- Directed by: Ellen Bruno
- Produced by: Ellen Bruno
- Production company: Transit Media
- Release date: 1989;
- Running time: 28 minutes

= Samsara: Death and Rebirth in Cambodia =

Samsara: Death and Rebirth in Cambodia is a 1989 short documentary film about the people of Cambodia rebuilding after being ruled by Pol Pot and being sent to the Killing Fields. The film was directed and produced by Ellen Bruno for her Stanford University master's thesis.

In 2012, the film was selected for preservation in the United States National Film Registry by the Library of Congress as being "culturally, historically or aesthetically significant".

==Synopsis==

Samsara documents how the Cambodian people have suffered and recovered since Pol Pot and the Khmer Rouge took over the country and since the subsequent invasion by Vietnam. The film uses "prophecies, Buddhist teachings, folklore, and dreams to describe Cambodians' worldviews". As part of documenting the Cambodians' suffering, the film covers several women's experiences.

==Filmmaker background==

Before Samsara, Ellen Bruno worked in international relief in places like Mexico and on the border of Cambodia and Thailand. Her jobs include working as a field coordinator for the International Rescue Committee and as a director of the Cambodian Women's Project for the American Friends Service Committee. She became interested in filming documentaries due to "her frustrations with direct service work". Samsara was her first film, followed by Satya: A Prayer for the Enemy (1993) and Sacrifice (1998). Bruno formed the production company Bruno Films, which was run with a small staff that changes with each film.

==Reception==

Samsara premiered at a meeting of the World Forum of Silicon Valley on December 12, 1989. In June 1990, Bruno received one of two merit awards from Academy of Motion Pictures Arts and Sciences for documentary achievement in the Academy's 17th annual student film competition. In the following August, Samsara won first place in the documentary category at the American Film Institute's 1990 Focus Awards for student films. The documentary was screened at the 1990 Sundance Film Festival and won a Special Jury Recognition award.

American Anthropologist described the documentary, "While a solid film, Samsara is often distanced from its subject, providing little sense of connection between camera and people or place, as if images are mainly symbols to carry and illustrate the narration." The journal commended the film's production value and camerawork but thought that the film's context was limited by the filmmaker's approach and a lack of study of "closer, more sustained records".
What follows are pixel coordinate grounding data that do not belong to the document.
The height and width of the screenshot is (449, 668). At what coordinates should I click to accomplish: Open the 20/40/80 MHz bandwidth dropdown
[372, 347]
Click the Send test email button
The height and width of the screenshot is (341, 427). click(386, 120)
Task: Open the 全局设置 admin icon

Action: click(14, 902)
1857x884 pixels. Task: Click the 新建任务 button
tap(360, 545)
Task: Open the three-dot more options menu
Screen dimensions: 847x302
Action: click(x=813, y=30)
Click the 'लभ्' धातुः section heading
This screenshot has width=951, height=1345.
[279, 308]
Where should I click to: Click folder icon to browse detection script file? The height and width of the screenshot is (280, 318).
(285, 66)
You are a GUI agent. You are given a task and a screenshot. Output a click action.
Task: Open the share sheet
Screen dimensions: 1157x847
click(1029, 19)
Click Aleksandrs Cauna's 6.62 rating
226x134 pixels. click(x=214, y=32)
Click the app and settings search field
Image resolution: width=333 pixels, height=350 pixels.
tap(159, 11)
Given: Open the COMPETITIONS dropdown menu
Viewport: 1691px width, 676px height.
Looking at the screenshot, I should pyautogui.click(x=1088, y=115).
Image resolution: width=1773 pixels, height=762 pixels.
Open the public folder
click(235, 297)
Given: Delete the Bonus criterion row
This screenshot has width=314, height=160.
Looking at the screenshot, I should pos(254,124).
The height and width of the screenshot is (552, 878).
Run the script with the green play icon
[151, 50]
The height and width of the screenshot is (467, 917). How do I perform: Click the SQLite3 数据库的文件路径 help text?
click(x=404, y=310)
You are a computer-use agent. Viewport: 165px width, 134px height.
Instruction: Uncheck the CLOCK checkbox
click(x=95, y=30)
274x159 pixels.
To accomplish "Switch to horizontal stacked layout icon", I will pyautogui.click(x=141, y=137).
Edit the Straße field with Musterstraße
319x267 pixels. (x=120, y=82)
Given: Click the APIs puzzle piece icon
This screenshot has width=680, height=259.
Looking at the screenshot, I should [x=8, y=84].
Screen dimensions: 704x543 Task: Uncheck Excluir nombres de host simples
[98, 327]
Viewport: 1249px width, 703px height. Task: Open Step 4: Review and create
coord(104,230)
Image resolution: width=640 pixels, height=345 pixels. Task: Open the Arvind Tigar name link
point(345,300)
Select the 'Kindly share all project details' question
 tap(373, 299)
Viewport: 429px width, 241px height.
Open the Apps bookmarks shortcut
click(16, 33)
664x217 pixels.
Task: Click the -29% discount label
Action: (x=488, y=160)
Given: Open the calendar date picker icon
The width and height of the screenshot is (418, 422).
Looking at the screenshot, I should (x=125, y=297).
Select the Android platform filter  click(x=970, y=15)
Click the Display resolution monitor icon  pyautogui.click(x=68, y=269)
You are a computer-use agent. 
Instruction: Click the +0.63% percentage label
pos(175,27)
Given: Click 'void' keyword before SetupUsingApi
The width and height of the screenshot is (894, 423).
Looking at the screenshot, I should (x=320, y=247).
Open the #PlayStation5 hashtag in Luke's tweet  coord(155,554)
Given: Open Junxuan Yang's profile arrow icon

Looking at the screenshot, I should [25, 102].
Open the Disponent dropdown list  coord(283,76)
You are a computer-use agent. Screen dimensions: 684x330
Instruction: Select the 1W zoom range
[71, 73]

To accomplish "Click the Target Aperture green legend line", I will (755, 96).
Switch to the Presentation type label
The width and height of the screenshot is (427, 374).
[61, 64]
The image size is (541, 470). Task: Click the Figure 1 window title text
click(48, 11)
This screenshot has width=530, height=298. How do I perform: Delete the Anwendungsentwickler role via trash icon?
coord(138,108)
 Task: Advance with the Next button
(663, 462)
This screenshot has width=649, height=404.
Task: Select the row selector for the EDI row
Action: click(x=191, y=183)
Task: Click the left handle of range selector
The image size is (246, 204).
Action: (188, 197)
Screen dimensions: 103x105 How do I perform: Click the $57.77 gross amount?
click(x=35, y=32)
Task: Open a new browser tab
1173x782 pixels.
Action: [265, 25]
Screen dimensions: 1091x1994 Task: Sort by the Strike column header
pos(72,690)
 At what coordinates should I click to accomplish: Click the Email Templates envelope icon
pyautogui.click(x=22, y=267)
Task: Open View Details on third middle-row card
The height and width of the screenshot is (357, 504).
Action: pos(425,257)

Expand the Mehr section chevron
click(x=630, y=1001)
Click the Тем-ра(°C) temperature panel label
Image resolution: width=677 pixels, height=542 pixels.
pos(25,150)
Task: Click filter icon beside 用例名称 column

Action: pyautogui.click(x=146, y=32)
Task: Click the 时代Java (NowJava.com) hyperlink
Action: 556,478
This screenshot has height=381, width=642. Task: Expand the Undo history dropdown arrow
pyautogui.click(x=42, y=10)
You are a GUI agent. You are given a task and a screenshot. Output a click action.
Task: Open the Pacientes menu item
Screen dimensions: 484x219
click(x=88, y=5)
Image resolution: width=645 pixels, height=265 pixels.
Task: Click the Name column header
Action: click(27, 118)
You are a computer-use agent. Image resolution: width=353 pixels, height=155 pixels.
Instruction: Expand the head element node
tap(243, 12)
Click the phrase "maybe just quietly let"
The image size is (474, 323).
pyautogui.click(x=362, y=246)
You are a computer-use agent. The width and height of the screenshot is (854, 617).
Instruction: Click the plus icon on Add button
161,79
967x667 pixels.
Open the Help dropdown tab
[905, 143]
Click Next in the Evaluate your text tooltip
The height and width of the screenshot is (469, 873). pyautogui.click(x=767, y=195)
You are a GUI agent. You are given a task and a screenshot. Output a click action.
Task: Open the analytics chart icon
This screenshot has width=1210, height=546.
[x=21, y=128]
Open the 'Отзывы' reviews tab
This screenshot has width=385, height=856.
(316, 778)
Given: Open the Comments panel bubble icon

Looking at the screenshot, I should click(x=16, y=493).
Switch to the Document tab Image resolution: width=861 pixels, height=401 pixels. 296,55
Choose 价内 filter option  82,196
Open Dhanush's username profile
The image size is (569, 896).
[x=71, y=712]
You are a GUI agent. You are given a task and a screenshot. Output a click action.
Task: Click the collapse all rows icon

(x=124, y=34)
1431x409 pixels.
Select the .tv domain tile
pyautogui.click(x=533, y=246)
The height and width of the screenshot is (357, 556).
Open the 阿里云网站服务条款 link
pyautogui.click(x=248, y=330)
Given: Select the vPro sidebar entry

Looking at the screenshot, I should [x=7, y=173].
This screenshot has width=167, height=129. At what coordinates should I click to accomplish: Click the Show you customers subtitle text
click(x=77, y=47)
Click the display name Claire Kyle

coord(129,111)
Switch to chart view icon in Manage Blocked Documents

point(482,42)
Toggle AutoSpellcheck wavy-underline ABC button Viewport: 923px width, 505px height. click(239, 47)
The Journal of Asian Studies said Samsara was a "beautiful film [that] conveys a deep sense of sadness" in how it follows Cambodians who try to survive and rebuild their lives. It said the film with its "patient pace" presents individual stories to show how Cambodians are "living with these lasting scars". The journal concluded that the film's theme was one of possible renewal through the cycle of life: "The power of the past to haunt is certain, but the film asserts the possibility of compassion and renewal."

In 2012, the National Film Registry selected Samsara: Death and Rebirth in Cambodia for preservation as part of an annual set of 25 films.